Space Station
- front of advertising flyer
- Manufacturer: Williams Electronics
- Release date: December 1987
- System: Williams system 11B
- Design: Barry Oursler
- Programming: Ed Boon
- Artwork: Tim Elliot
- Music: Brian Schmidt
- Sound: Brian Schmidt
- Voices: Steve Ritchie (Mission control)
- Production run: 3,804

= Space Station (pinball) =

1987 pinball machine

Space Station is a 1987 Williams pinball machine designed by Barry Oursler.

It is the sequel to 1984's Space Shuttle by the same designer, and a few features from that game are used in this.

== Design ==
The backglass is dominated by the space station, which also shows three space shuttles, and an astronaut. The game is subtitled pinball rendezvous on the backglass. A variety of astronauts and shuttles are shown on the playfield.

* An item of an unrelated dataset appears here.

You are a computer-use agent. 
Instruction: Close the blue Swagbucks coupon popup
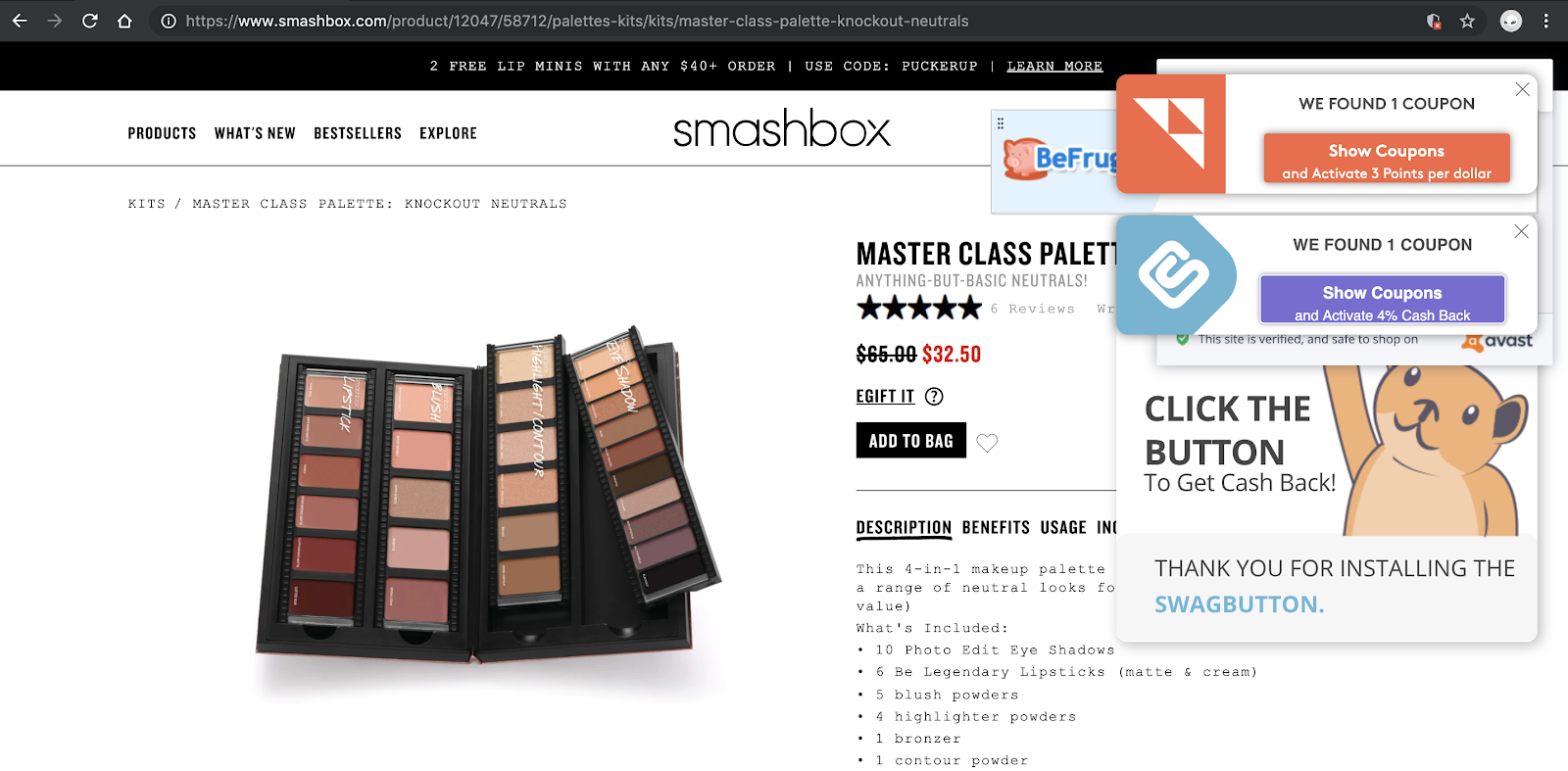(1521, 231)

The shuttles are called "Defender" and "Liberty".

In the playfield artwork underneath the diverter assembly in the lane that goes to the right ball lock is a monolith from 2001: A Space Odyssey.

This is the first game that Brian Schmidt composed all the music and sound effects for.

== Layout ==
A wireform from the plunger lane leads to a small upper playfield with 1-2-3 rollovers. Below these are U-S-A rollovers and three pop bumpers. The game has no inlanes, and includes a kickback mechanism in the left outlane; this design enabled a larger number of shots in the lower part of the playfield. Seven S-T-A-T-I-O-N targets are on the left side of the machine, and two more banks of targets spell S-H-U-T-T-L-E. The revolving space station mechanism at the top right of the machine can redirect balls to lock them in place. The only ramp on the machine leads to this mechanism; in front of the entrance to this ramp is a drop-target.

== Gameplay ==
The game is controlled with two flippers, and has a manual plunger.

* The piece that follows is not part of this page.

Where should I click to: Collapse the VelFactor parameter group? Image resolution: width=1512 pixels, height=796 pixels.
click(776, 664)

The game is based on docking two space shuttles with the space station by completing 1-2-3 and locking balls, and then scoring jackpots by redocking them. The general illumination changes from white to green during multiball, called "condition green".

Similar to the feature in Space Shuttle, hitting the drop target in front of the right ramp followed by the ramp awards "stop & score" points.

Completing the S-T-A-T-I-O-N or S-H-U-T-T-L-E targets awards the player one of the rewards shown on the center of the playfield.

After the players last ball is lost, a time-limited bonus ball can be played.

== Reception ==
Play Meter called it "a fine addition to the Williams line".

== Digital versions ==
Space Station released on October 20, 2020, for Pinball FX3 as part of Williams volume 6. A remastered version released for Pinball FX on June 30, 2022.

== In popular media ==
The game was used in the debut single of Imani Coppola, "Legend of a Cowgirl". It was also briefly used in Fargo (1996), and Big Daddy.